This past Monday, March 10, Council President & CEO Michael Paris testified before the Dunwoody City Council to express concerns over a proposed amendment to Code Section 8-1(e)(1), which would require buildings greater than three (3) stories in height to be framed with noncombustible materials. This would mean metal and/or concrete construction. The proposed code change and associated documents can be found HERE.
The current code is in complete compliance with State building requirements and in conformance with the International Building Code in requiring that only buildings over five stories be constructed of noncombustible materials. The implementation of this new code would burden developers and builders with additional costs for buildings that are four to eight floors where the economics of steel and concrete are difficult. This would be detrimental towards the many new projects and plans that have low-rise buildings such as apartments, hotels, senior housing and offices, which typically use engineered wood-frame construction.
This code change would effectively eliminate many proposed projects and limit future construction of new and beneficial developments in the City. It seems unnecessary since the City already has complete control over new projects through its zoning authority and can use this authority in conjunction with its comprehensive land use plan
Based upon Council research on building codes throughout the Metro Atlanta region, it appears that only the City of Chamblee has a building code that requires the use of non-combustible material for buildings above three (3) stories, and Chamblee is considering the removal of this requirement as recommended in the 10 year update of it’s Chamblee Town Center Livable Centers Initiative (LCI). To see the recommendation for the City Chamblee, click HERE and look on page 56. The main reason is pure economics which has precipitated a lack of interest in new mid-rise development with the standard in place.
The imbalance between the number of commuters entering Dunwoody each day (33,250*) compared to the number that leave (18,432) or both live and work within the city (1,789) demonstrates the importance of attracting mixed-use, high density development in Dunwoody. This type of development would attract a population that would foster a live-work-play lifestyle. With the rise of the millennial population and the aging of the baby boomer generation, the demand for these developments is at an all-time high. We City should be actively supporting the construction of mixed-use, high density developments rather than targeting them with this code change. By requiring the use of noncombustible materials to construct higher density projects, Dunwoody would be hindering future economic growth and prosperity in the Perimeter area as the attraction of key demographics would be lost.
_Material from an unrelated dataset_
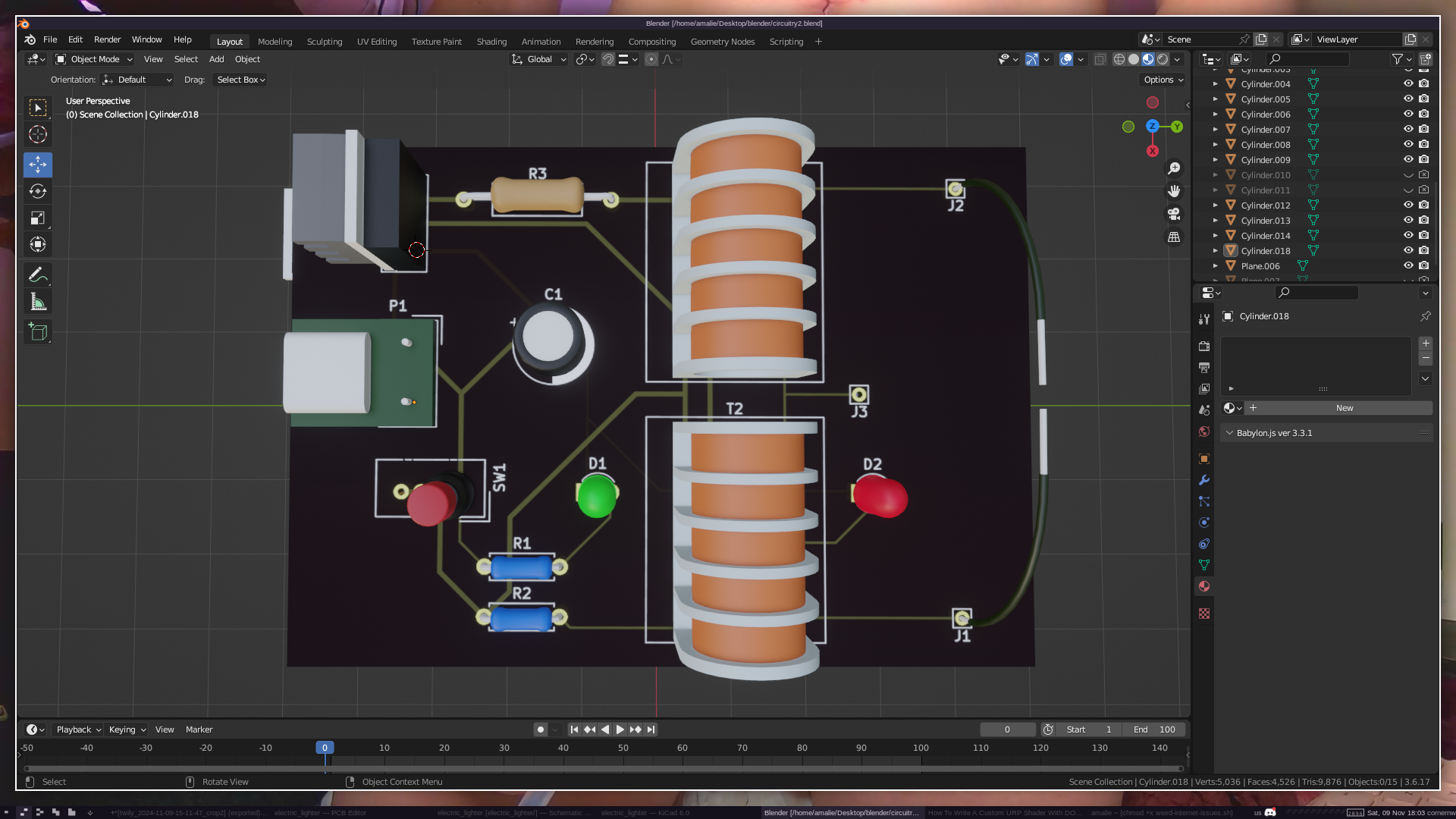Click the Add Cube tool icon
The height and width of the screenshot is (819, 1456).
click(x=38, y=332)
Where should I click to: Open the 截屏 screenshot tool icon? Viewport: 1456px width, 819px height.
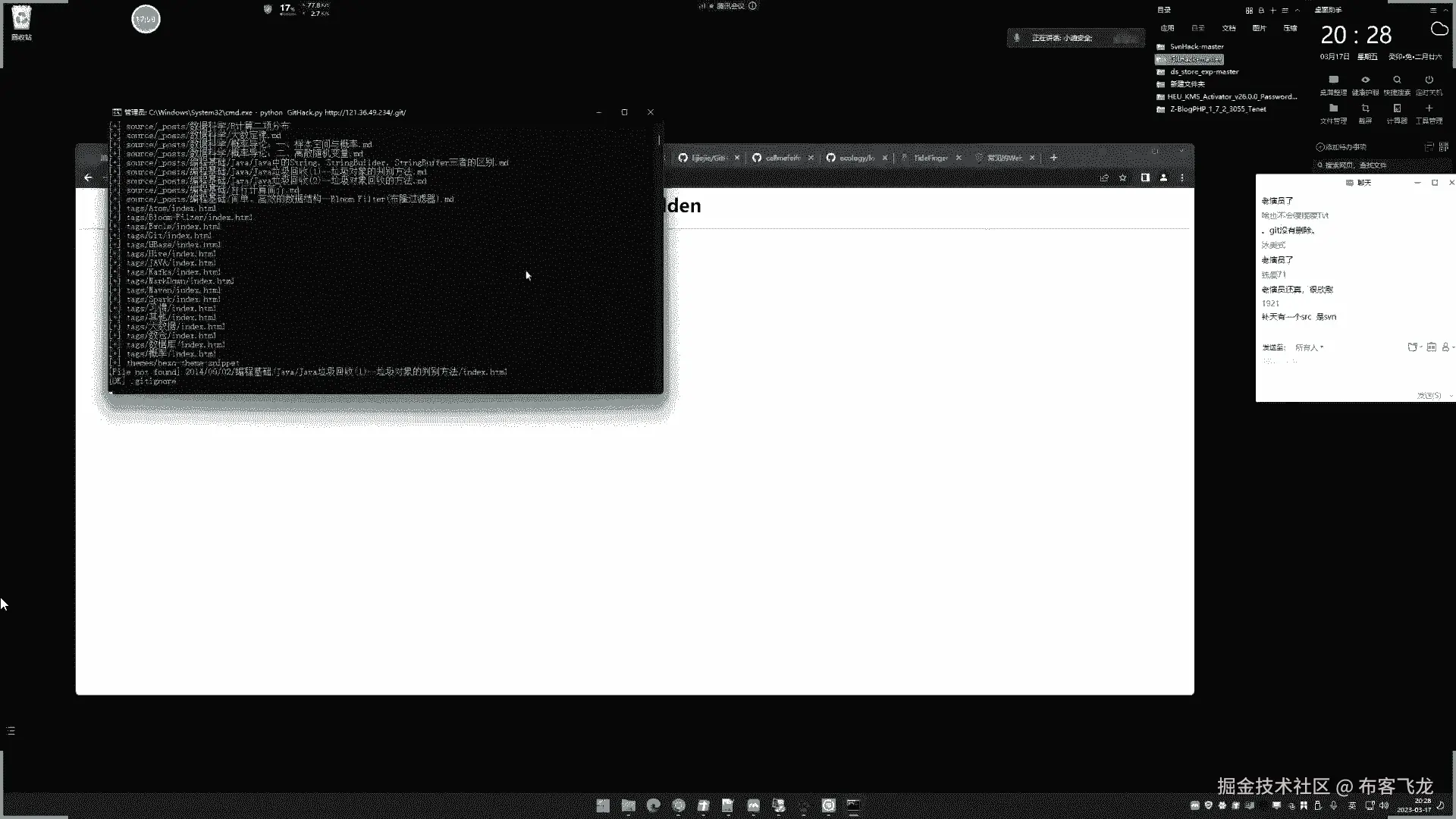(x=1365, y=109)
If this building code ordinance is allowed to proceed, this will not only be a Dunwoody issue, but also an issue for other cities throughout the metro area, as this will set a precedence for others to follow.
The Council has expressed its willingness to work with the City of Dunwoody to forge a policy solution that will foster responsible growth and development in Dunwoody and we are very appreciative to the City Council and Community Development Director Steve Foote for this opportunity.
The second reading and possible adoption of the code change is currently scheduled for the City Council meeting on Monday, March 24th. Your input and participation is urged.
*NOTE: These demographic numbers come from research conducted and presented by ARC Research Division Chief Mike Alexander (March 2014).